Rows showing where targets appear
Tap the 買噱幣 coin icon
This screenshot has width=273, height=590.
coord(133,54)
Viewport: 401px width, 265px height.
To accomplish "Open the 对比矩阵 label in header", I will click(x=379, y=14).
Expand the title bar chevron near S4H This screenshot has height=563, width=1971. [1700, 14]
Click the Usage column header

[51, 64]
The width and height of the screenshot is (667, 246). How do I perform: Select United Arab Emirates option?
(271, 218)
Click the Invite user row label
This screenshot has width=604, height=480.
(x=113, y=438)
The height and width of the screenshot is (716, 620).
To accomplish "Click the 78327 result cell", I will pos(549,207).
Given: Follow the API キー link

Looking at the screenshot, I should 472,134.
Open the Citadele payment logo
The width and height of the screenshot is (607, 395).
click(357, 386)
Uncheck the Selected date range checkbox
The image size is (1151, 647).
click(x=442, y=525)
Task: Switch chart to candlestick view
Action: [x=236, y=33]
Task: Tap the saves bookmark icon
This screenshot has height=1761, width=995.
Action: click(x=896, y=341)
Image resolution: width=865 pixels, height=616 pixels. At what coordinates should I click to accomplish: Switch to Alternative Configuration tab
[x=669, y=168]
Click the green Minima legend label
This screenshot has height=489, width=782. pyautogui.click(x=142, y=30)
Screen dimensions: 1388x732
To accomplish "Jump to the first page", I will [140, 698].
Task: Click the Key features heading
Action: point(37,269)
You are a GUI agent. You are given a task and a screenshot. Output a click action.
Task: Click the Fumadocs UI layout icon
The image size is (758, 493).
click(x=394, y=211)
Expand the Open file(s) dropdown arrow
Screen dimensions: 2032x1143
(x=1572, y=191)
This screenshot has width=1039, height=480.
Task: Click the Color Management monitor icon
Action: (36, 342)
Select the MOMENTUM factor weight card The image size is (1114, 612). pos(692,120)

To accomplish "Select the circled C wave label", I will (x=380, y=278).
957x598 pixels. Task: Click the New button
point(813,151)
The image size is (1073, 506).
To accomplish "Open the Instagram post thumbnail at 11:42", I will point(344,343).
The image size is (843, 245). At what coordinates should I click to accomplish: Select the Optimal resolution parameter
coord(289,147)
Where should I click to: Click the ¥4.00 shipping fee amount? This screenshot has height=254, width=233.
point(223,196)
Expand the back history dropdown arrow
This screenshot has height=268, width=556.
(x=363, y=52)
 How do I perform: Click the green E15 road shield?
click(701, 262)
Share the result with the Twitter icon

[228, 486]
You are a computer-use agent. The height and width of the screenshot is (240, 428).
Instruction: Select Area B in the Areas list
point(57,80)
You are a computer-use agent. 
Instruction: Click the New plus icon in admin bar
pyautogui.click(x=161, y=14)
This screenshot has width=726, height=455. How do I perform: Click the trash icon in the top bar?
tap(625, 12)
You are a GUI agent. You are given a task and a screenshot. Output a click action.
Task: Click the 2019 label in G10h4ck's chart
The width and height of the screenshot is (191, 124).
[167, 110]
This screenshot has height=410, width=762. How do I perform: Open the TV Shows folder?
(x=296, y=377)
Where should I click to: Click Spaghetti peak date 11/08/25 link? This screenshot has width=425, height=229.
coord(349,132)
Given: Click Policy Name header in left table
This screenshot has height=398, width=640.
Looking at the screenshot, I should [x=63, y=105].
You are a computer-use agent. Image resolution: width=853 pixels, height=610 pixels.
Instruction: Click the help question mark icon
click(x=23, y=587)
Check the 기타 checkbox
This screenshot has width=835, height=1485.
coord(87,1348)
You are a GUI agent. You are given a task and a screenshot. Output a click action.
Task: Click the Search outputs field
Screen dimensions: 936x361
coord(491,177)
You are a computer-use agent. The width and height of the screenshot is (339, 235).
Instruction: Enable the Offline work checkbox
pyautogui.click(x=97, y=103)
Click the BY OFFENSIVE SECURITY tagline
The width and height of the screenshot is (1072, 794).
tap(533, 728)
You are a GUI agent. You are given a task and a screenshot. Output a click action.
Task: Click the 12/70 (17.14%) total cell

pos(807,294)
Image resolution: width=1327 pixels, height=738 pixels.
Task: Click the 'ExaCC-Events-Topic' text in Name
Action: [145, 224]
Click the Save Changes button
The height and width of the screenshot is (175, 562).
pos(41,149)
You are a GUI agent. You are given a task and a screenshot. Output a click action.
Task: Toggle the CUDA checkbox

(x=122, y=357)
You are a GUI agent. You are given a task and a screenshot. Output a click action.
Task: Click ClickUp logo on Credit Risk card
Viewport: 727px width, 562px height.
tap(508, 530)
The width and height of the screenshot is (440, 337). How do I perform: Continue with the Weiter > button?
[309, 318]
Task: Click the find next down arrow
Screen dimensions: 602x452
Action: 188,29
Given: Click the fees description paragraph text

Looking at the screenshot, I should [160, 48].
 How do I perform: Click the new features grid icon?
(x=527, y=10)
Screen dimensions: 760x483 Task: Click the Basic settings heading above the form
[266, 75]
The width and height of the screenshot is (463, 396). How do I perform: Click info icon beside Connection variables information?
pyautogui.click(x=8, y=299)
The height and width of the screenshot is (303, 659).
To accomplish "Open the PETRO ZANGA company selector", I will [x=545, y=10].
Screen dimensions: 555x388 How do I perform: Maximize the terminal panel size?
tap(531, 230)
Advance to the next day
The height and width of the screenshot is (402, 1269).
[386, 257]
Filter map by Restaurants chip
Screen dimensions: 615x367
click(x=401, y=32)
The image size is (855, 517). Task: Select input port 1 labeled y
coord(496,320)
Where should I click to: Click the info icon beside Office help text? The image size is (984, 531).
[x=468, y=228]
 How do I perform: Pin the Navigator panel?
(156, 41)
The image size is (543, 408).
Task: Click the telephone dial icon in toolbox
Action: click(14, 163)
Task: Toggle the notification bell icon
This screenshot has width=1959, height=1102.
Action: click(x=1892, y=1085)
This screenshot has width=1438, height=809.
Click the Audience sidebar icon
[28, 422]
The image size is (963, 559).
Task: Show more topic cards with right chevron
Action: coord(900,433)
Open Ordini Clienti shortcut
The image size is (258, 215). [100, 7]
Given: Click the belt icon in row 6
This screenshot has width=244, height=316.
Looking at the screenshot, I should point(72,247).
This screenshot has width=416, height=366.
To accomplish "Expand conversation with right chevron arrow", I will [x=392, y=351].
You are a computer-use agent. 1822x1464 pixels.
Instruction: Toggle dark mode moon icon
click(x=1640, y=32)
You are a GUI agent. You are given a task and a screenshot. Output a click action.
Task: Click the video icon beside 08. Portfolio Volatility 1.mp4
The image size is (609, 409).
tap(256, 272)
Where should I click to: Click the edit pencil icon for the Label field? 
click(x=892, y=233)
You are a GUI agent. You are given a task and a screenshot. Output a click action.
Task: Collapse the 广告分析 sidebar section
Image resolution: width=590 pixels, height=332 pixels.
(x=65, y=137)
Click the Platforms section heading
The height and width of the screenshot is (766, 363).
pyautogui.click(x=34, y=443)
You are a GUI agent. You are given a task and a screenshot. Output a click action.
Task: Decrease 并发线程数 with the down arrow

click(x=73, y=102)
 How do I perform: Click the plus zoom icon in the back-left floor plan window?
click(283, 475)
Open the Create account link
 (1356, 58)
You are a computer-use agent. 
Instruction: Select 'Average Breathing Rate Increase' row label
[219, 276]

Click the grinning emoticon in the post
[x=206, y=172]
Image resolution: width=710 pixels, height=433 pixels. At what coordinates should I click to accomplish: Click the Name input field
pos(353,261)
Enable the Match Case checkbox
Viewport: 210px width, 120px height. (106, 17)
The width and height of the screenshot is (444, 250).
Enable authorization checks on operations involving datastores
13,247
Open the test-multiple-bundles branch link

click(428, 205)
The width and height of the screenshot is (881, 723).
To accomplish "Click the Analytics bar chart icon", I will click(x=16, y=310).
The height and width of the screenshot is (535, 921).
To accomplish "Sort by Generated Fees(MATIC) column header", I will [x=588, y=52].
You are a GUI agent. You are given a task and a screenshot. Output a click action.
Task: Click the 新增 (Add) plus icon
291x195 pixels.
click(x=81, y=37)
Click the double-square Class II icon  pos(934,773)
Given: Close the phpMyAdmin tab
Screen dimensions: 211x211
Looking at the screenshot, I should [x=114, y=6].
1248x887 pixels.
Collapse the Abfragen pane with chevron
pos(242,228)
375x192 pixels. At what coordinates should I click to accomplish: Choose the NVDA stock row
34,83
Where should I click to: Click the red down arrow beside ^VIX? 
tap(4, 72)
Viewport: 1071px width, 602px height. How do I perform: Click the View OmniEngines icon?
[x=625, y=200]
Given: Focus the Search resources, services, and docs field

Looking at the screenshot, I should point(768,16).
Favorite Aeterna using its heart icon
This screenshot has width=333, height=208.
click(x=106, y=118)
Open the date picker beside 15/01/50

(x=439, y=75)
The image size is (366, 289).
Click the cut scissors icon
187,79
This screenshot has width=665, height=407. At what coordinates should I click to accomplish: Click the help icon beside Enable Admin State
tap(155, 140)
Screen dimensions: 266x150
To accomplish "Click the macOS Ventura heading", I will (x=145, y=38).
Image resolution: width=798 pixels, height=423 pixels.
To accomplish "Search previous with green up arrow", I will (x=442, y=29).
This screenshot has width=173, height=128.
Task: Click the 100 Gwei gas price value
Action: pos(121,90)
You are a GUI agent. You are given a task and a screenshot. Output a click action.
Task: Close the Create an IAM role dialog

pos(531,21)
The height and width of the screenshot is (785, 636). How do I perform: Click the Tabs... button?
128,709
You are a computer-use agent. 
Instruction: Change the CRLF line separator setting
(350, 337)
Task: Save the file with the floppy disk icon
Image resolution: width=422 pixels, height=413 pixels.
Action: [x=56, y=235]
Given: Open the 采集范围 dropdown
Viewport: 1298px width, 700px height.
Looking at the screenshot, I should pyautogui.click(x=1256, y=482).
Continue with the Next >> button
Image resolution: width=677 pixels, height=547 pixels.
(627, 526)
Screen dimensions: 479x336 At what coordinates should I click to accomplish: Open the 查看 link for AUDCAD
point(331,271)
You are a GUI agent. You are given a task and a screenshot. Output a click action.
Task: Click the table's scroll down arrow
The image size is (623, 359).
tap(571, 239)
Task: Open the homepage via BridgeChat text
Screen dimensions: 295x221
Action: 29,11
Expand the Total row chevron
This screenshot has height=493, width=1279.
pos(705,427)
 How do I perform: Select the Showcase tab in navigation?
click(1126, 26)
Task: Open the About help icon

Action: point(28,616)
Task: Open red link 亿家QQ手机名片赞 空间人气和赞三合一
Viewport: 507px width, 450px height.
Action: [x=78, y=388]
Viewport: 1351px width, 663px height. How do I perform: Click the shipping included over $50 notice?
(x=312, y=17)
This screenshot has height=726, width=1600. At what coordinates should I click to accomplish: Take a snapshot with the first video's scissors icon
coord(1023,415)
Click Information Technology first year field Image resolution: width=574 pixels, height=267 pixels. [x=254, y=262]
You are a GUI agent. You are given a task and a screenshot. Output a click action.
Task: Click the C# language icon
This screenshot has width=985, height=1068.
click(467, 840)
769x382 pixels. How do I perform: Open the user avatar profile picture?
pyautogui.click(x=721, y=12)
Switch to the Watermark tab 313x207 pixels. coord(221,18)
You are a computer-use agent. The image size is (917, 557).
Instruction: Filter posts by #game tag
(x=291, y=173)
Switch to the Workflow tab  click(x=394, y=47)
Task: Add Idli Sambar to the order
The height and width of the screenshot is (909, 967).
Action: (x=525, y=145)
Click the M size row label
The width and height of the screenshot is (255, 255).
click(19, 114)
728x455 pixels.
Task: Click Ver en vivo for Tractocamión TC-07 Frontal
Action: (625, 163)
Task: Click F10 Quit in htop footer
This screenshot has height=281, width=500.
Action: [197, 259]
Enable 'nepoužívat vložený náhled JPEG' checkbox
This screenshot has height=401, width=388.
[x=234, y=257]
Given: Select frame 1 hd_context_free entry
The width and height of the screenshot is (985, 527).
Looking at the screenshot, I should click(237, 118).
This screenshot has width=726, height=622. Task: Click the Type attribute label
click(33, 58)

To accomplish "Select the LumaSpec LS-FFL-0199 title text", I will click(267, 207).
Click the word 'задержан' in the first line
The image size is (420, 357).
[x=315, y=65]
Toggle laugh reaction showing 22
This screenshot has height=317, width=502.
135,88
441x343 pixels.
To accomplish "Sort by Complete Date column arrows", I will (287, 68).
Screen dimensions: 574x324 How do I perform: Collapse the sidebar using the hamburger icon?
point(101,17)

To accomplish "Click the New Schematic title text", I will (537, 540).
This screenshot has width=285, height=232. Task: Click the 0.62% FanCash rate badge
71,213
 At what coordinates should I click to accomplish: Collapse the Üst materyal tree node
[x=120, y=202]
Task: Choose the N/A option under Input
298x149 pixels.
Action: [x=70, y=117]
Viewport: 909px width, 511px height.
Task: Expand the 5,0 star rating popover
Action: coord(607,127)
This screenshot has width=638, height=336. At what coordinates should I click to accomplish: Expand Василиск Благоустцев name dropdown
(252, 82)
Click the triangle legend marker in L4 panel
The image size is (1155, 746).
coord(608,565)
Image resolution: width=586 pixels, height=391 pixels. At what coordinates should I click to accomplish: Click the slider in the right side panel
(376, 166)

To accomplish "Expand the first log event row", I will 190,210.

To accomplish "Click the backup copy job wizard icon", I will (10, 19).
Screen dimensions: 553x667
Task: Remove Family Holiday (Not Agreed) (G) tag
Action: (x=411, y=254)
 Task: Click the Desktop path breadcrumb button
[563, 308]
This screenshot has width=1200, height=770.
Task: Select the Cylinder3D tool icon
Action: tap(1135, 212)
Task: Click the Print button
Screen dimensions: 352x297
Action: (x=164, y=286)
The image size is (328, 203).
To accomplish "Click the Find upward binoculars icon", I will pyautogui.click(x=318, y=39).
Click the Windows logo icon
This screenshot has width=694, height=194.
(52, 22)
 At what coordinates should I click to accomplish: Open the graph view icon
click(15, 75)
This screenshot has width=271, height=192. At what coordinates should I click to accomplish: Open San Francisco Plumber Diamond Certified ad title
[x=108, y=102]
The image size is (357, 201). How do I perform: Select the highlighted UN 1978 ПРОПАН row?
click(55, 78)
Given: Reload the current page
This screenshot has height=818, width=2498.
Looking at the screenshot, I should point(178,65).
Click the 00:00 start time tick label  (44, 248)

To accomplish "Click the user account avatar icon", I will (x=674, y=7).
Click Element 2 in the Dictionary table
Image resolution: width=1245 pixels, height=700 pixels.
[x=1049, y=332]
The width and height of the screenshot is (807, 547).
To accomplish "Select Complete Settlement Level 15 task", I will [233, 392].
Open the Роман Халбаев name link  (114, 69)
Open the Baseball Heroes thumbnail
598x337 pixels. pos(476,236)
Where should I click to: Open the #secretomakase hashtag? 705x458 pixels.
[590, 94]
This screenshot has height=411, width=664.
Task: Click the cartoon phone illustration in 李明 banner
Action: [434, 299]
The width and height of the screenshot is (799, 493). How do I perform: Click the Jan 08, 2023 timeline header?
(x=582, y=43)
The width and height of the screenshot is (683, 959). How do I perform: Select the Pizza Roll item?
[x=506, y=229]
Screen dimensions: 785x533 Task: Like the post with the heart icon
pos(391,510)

• AIM:
From the rows above, copy out each line that contains the word "Search".

• THE RESULT:
Task: Click the Search outputs field
Given: Focus the Search resources, services, and docs field
To accomplish "Search previous with green up arrow", I will (x=442, y=29).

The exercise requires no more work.